Gomez-Velez is a hydrologist and a new assistant professor of civil and environmental engineering. Broadly, his research area spans environmental flow and transport, groundwater-surface water interactions, watershed hydrology, analytical and numerical modeling, and data mining and assimilation.
Most of his current work focuses on the interactions between surface water and groundwater at multiple spatial and temporal scales, from small ripples to continents.
“Rivers are not pipes,” Gomez-Velez said. “Rivers are the arteries.”

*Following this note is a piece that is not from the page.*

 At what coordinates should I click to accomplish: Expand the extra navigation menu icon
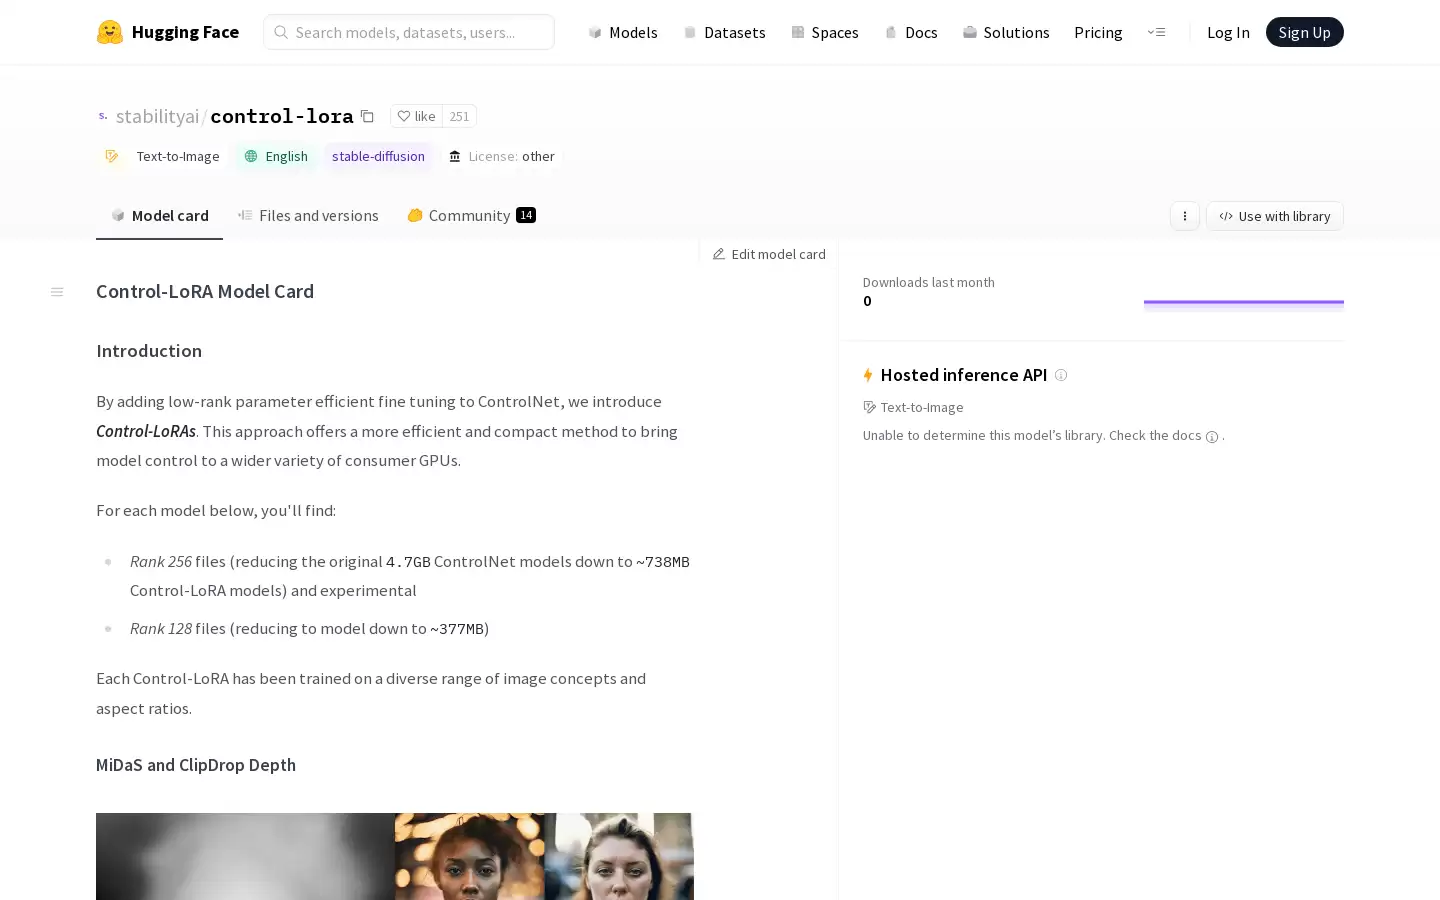1157,32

He coauthored a 2018 study published earlier this year in Nature Communications with several scientists from the U.S. Geological Survey and other colleagues that examined the influence of more than 18,000 ponded waters on nitrogen removal through river networks across New England and the Chesapeake Bay regions. The group found reservoirs with circular shapes and good connections do a better job of removing nitrogen and reducing it in waters downstream than a narrow reservoir or one placed on a low-order stream. Previous studies suggested the most significant factors were pond size and surface area but did not account for shape or network connectivity.
The results, Gomez-Velez said, can inform better sites for dam locations and optimal reservoir design. He also was lead author on a 2015 study with USGS and University of Texas-Austin collaborators that examined the Mississippi River basin to quantify the river’s own potential to cleanse itself and identify best river management practices.
He joins Vanderbilt after three years as an assistant professor of hydrology at New Mexico Tech. From 2013 to 2015 he was a National Research Program postdoctoral fellow at the U.S. Geological Survey. Gomez-Velez earned his Ph.D. in hydrology from New Mexico Tech, received a B.S. in civil engineering from the National University of Colombia at Medellin and M.S. degrees in Applied Mathematics and Hydrology from New Mexico Tech.
When a colleague in New Mexico mentioned Vanderbilt School of Engineering had an open position for a water transport scholar, he jumped at the opportunity.
“It is an outstanding school and the right size. It has a large number of faculty but you don’t get lost,” Gomez-Velez said. “You become a collaborator. It is a perfect match.”